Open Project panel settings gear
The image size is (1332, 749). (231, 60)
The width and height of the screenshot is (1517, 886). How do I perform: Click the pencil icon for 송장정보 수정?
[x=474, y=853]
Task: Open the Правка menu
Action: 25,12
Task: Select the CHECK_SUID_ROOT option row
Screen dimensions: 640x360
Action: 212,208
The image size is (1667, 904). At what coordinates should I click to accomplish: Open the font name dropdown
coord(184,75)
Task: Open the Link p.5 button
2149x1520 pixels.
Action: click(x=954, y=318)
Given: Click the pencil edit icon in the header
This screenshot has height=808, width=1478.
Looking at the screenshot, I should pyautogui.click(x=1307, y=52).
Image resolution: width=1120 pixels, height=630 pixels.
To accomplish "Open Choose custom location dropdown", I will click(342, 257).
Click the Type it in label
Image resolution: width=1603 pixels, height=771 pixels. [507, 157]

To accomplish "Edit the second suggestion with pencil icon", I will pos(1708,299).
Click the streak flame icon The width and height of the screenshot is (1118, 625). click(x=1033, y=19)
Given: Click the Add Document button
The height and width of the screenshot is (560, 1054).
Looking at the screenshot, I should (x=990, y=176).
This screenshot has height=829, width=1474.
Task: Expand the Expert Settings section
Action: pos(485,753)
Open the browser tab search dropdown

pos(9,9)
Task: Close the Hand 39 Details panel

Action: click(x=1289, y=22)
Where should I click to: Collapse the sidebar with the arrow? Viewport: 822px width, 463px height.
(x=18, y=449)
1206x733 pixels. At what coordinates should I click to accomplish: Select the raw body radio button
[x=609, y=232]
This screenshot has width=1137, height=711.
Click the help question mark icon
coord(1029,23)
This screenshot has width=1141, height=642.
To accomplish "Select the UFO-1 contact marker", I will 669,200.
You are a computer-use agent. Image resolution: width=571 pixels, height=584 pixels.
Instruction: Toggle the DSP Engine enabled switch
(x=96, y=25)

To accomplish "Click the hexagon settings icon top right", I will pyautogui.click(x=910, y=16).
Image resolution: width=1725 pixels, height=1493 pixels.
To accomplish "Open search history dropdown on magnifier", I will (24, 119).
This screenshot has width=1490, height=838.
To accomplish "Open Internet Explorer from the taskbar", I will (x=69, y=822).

....

#### AIM OF THE EXERCISE:
Restate the whole of the material exactly.

#### EXERCISE SOLUTION:
Open Project panel settings gear
The image size is (1332, 749). (231, 60)
The width and height of the screenshot is (1517, 886). How do I perform: Click the pencil icon for 송장정보 수정?
[x=474, y=853]
Task: Open the Правка menu
Action: 25,12
Task: Select the CHECK_SUID_ROOT option row
Screen dimensions: 640x360
Action: 212,208
The image size is (1667, 904). At what coordinates should I click to accomplish: Open the font name dropdown
coord(184,75)
Task: Open the Link p.5 button
2149x1520 pixels.
Action: click(x=954, y=318)
Given: Click the pencil edit icon in the header
This screenshot has height=808, width=1478.
Looking at the screenshot, I should pyautogui.click(x=1307, y=52).
Image resolution: width=1120 pixels, height=630 pixels.
To accomplish "Open Choose custom location dropdown", I will click(342, 257).
Click the Type it in label
Image resolution: width=1603 pixels, height=771 pixels. [507, 157]

To accomplish "Edit the second suggestion with pencil icon", I will pos(1708,299).
Click the streak flame icon The width and height of the screenshot is (1118, 625). click(x=1033, y=19)
Given: Click the Add Document button
The height and width of the screenshot is (560, 1054).
Looking at the screenshot, I should (x=990, y=176).
This screenshot has height=829, width=1474.
Task: Expand the Expert Settings section
Action: pos(485,753)
Open the browser tab search dropdown

pos(9,9)
Task: Close the Hand 39 Details panel

Action: click(x=1289, y=22)
Where should I click to: Collapse the sidebar with the arrow? Viewport: 822px width, 463px height.
(x=18, y=449)
1206x733 pixels. At what coordinates should I click to accomplish: Select the raw body radio button
[x=609, y=232]
This screenshot has width=1137, height=711.
Click the help question mark icon
coord(1029,23)
This screenshot has width=1141, height=642.
To accomplish "Select the UFO-1 contact marker", I will 669,200.
You are a computer-use agent. Image resolution: width=571 pixels, height=584 pixels.
Instruction: Toggle the DSP Engine enabled switch
(x=96, y=25)

To accomplish "Click the hexagon settings icon top right", I will pyautogui.click(x=910, y=16).
Image resolution: width=1725 pixels, height=1493 pixels.
To accomplish "Open search history dropdown on magnifier", I will (24, 119).
This screenshot has width=1490, height=838.
To accomplish "Open Internet Explorer from the taskbar", I will (x=69, y=822).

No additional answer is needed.